In the 2005 case study, Technological Innovation Through Networked Strategic Communities: A Case Study on a High-Tech Company in Japan, Mitsuru Kodama wrote that “new knowledge grows out of the ongoing social interaction that occurs in collaboration between strategic communities.” Since organizations are globally distributed and use sophisticated technological systems to communicate and collaborate, their information systems, knowledge repositories, social networking platforms, and virtual meeting forums need to engage employees in inquiry and dialogue where individuals and teams with opposing views can engage each other and “produce a viewpoint built on the strengths of each other’s ideas.”
In light of this perspective, an organization’s information technology (or IT) department and its chief information officer (or CIO) not only play a vital role in the organization’s overall operation, but also in devising the organization’s communication dynamics and knowledge-sharing culture. In addition to maintaining an organization’s technical infrastructure, IT professionals must also focus on establishing social networks that generate knowledge, promote learning and enable innovative decisions be implemented, which has been brought on by the current shift to a knowledge-sharing, collaborative work environment.
The role of these “second generation” IT professionals is to develop cyber-based processes that tap into and enhance an organization’s intelligence. Such IT specialists strive to design collaborative virtual environments and knowledge management systems that create conversational networks, support teamwork, and foster experiential learning. The challenge, though, as Kristina Höök, David Benyon, and Alan J. Munro point out in 2003’s Designing Information Spaces: A Social Navigation Approach is to create information places that are authentic meeting places that facilitate human interaction and learning.
IT professionals, then, are increasingly becoming information systems (or IS) specialists who are communication and knowledge-network architects. Such a viewpoint emphasizes their vital role in fashioning the organization into a knowledge commons characterized by reflective thinking and dialogue rooted in interactive relationships.

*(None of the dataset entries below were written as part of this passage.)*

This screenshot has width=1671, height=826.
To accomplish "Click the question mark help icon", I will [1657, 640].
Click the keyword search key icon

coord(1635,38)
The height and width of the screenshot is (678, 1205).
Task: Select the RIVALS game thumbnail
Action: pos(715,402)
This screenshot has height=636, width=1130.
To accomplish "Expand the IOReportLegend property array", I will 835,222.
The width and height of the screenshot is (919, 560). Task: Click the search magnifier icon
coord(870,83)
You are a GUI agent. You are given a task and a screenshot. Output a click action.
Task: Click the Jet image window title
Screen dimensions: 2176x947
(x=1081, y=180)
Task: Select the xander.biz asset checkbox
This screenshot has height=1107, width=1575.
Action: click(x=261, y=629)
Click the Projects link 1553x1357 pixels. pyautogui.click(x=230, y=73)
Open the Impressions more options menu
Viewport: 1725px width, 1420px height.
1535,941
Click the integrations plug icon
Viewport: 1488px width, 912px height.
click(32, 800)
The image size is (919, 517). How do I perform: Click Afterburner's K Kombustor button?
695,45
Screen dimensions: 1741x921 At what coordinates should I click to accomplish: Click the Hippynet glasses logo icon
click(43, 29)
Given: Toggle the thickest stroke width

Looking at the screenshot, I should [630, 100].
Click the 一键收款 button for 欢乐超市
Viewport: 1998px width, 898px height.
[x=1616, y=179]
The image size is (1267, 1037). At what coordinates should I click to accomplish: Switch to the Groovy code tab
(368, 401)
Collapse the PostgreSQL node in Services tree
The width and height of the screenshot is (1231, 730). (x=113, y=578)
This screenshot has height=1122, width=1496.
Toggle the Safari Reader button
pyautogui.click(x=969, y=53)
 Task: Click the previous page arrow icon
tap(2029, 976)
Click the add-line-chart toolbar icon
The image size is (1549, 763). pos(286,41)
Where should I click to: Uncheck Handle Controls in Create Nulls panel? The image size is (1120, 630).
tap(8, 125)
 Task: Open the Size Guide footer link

As information systems managers, network administrators and database managers, IS professionals are information gatekeepers who enable information to openly travel throughout the organization’s communication channels. As knowledge management facilitators, they are architects of the cyber-social networks and communities that enable dialogue and innovative thinking.
Guiding principles to this new role are that the organization’s technological infrastructure must:
1. Promote knowledge sharing through the formation of formal and informal networking opportunities and communities of practice, and
2. enable information to flow openly.
This means that:
- Information systems design focuses less on data storage and access, and more on enabling employees to form work relationships that are platforms for them to ask questions, identify answers, dialogue, analyze, advise, and provide feedback to each other.
- Issues regarding locale, distance, time zones, gender, language, cultural heritage, job position, professional status, and organizational politics must be addressed so they are not hindrances to the networking process.
- Communication and information systems implemented must fit the users’ work habits, preferred communication styles, learning styles, technology level, and particular job needs.
As is easily observed, in most cases, employees are knowledge workers. Because of this, the role of the CIO and the IT department are strategic. While it is important that the chief executive officer promote an organizational culture that values knowledge and learning and the human resource management director develops leaders that enable knowledge sharing and creative thinking, the CIO must envision and implement a human-centric information systems infrastructure that can be the technical backbone for the organization’s communication and knowledge generation avenues. All three of these leaders, in conjunction with their staffs, must work as partners in being architects of a knowledge ecology that flourishes in being an organizational knowledge commons. Together they enable the organization to be an innovative open workplace environment comprised of knowledge sharing processes and networks.